Far diventare seri gli italiani: “I have a Draghi”

Senza Ricevuta di Ritorno. La ‘Raccomandata’ del direttore su un fatto del giorno. Da Paese del cavillo di facciata a Paese serio: che ad esempio rimette in pari gli studenti. Il sogno "proibito" del Presidente Incaricato.

L’Italia nella quale Mario Draghi sta tentando di ricostruire un Governo è un Paese strano. È riuscito a trasformarsi in pochi anni da terra di instancabili lavoratori, capaci di alzare dighe e spianare strade a qualsiasi latitudine, a Patria di fannulloni che si inventano qualsiasi trucco per prendere due redditi di cittadinanza sotto lo stesso tetto. E smettere così di andare a lavorare. 

Un Paese nel quale tutto diventa una cialtronata: le multe non si pagano perché aspetti che arrivi la cartella tra due anni. E poi magari ci esce una rottamazione o una sanatoria che te la cancella.

Un posto nel quale se c’è troppo smog nell’aria non blocchi il traffico. Ma emetti l’ordinanza e non la fai applicare: perché comunque la legge prevede solo quello.

Un mondo nel quale cerchi il cavillo.
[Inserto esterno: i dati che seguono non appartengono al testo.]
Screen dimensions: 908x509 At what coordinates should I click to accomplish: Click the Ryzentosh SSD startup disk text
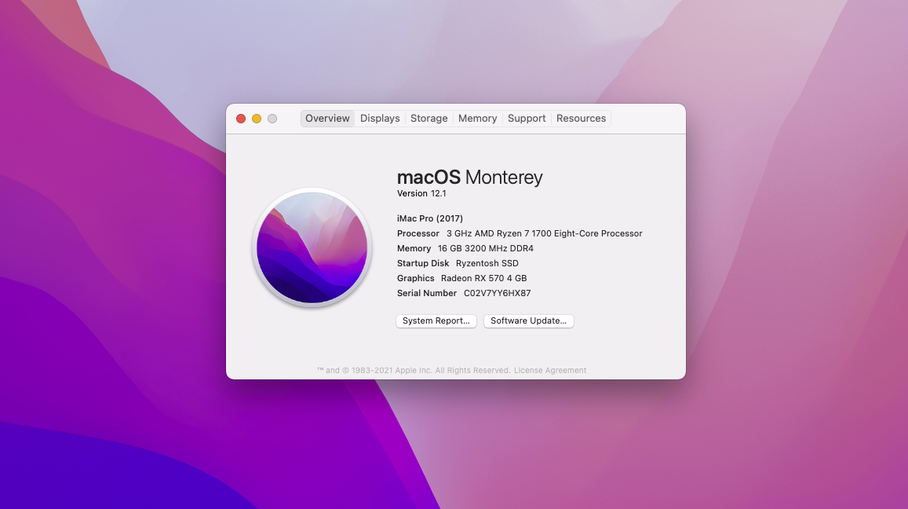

E poi pretendi che tutto funzioni, quando è a te che serve.

Rimodulare il calendario scolastico: la proposta di Draghi Foto Vince Paolo Gerace / Imagoeconomica

In un mondo così fa scalpore quello che ha ipotizzato il Presidente Incaricato Mario Draghi nei colloqui avuto nel pomeriggio con i Partiti Minori

Ha immaginato di “rimodulare il calendario scolastico” dell’anno in corso. E di assumere più docenti. Perché? Per recuperare le lezioni e le ore perdute per la pandemia attivando ore di recupero. (Leggi qui)

Ha fatto capire che è possibile un prolungamento delle lezioni scolastiche oltre i termini previsti. Lezioni fino a giugno inoltrato. Per rimettere in pari i ragazzi con gli altri studenti europei. 

Se ci riuscirà o meno, non importa. Ma già che abbia pensato ad una cosa da Paese normale fa capire cosa ha in testa. Vuole trasformare l’Italia un Paese serio. Il grande limite è che per riuscirci dovrà trasformare gli italiani.